⟨

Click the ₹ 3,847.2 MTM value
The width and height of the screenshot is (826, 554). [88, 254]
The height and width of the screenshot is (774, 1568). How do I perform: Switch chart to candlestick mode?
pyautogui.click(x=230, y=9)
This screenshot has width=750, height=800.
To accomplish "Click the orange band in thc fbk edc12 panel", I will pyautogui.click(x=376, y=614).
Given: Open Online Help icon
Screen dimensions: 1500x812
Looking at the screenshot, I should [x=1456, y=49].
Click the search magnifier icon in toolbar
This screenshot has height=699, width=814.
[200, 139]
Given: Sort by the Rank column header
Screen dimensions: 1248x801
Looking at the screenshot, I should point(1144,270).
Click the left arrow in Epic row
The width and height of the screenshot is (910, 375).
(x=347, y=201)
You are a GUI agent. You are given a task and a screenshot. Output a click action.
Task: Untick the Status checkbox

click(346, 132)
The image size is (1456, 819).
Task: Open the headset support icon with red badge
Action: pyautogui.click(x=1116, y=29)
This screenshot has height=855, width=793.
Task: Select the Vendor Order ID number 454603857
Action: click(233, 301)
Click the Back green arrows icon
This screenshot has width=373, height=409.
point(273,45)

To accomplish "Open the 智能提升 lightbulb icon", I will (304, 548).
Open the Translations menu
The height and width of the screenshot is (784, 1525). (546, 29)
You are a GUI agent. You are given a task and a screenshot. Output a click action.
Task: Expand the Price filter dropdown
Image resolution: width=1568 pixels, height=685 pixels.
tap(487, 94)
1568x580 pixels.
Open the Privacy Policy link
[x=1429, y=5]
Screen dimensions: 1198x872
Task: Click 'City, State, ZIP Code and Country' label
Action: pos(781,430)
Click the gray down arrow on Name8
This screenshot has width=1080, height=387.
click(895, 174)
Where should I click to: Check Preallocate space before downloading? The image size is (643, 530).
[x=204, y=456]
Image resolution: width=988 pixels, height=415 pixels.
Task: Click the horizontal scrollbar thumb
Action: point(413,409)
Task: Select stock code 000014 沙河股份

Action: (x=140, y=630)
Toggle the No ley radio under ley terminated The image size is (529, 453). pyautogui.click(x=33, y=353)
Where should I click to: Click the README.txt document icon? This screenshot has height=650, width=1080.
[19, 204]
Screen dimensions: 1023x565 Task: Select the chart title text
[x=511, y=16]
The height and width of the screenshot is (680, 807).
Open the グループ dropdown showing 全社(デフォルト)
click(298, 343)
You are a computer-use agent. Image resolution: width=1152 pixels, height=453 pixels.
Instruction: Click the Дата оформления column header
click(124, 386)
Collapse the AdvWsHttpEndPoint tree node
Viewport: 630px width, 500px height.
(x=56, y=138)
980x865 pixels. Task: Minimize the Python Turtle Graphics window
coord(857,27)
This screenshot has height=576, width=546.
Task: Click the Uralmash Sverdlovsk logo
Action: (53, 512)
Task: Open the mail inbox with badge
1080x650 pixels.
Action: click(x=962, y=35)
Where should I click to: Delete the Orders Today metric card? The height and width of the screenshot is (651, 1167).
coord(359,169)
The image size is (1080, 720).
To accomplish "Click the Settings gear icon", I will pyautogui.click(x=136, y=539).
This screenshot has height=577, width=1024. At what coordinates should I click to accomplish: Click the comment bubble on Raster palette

⟩

# Work order
Give back the data above, repeating every record exactly.

# Response to this task
Click the ₹ 3,847.2 MTM value
The width and height of the screenshot is (826, 554). [88, 254]
The height and width of the screenshot is (774, 1568). How do I perform: Switch chart to candlestick mode?
pyautogui.click(x=230, y=9)
This screenshot has width=750, height=800.
To accomplish "Click the orange band in thc fbk edc12 panel", I will pyautogui.click(x=376, y=614).
Given: Open Online Help icon
Screen dimensions: 1500x812
Looking at the screenshot, I should [x=1456, y=49].
Click the search magnifier icon in toolbar
This screenshot has height=699, width=814.
[200, 139]
Given: Sort by the Rank column header
Screen dimensions: 1248x801
Looking at the screenshot, I should point(1144,270).
Click the left arrow in Epic row
The width and height of the screenshot is (910, 375).
(x=347, y=201)
You are a GUI agent. You are given a task and a screenshot. Output a click action.
Task: Untick the Status checkbox

click(346, 132)
The image size is (1456, 819).
Task: Open the headset support icon with red badge
Action: pyautogui.click(x=1116, y=29)
This screenshot has height=855, width=793.
Task: Select the Vendor Order ID number 454603857
Action: click(233, 301)
Click the Back green arrows icon
This screenshot has width=373, height=409.
point(273,45)

To accomplish "Open the 智能提升 lightbulb icon", I will (304, 548).
Open the Translations menu
The height and width of the screenshot is (784, 1525). (546, 29)
You are a GUI agent. You are given a task and a screenshot. Output a click action.
Task: Expand the Price filter dropdown
Image resolution: width=1568 pixels, height=685 pixels.
tap(487, 94)
1568x580 pixels.
Open the Privacy Policy link
[x=1429, y=5]
Screen dimensions: 1198x872
Task: Click 'City, State, ZIP Code and Country' label
Action: pos(781,430)
Click the gray down arrow on Name8
This screenshot has width=1080, height=387.
click(895, 174)
Where should I click to: Check Preallocate space before downloading? The image size is (643, 530).
[x=204, y=456]
Image resolution: width=988 pixels, height=415 pixels.
Task: Click the horizontal scrollbar thumb
Action: point(413,409)
Task: Select stock code 000014 沙河股份

Action: (x=140, y=630)
Toggle the No ley radio under ley terminated The image size is (529, 453). pyautogui.click(x=33, y=353)
Where should I click to: Click the README.txt document icon? This screenshot has height=650, width=1080.
[19, 204]
Screen dimensions: 1023x565 Task: Select the chart title text
[x=511, y=16]
The height and width of the screenshot is (680, 807).
Open the グループ dropdown showing 全社(デフォルト)
click(298, 343)
You are a computer-use agent. Image resolution: width=1152 pixels, height=453 pixels.
Instruction: Click the Дата оформления column header
click(124, 386)
Collapse the AdvWsHttpEndPoint tree node
Viewport: 630px width, 500px height.
(x=56, y=138)
980x865 pixels. Task: Minimize the Python Turtle Graphics window
coord(857,27)
This screenshot has height=576, width=546.
Task: Click the Uralmash Sverdlovsk logo
Action: (53, 512)
Task: Open the mail inbox with badge
1080x650 pixels.
Action: click(x=962, y=35)
Where should I click to: Delete the Orders Today metric card? The height and width of the screenshot is (651, 1167).
coord(359,169)
The image size is (1080, 720).
To accomplish "Click the Settings gear icon", I will pyautogui.click(x=136, y=539).
This screenshot has height=577, width=1024. At what coordinates should I click to accomplish: Click the comment bubble on Raster palette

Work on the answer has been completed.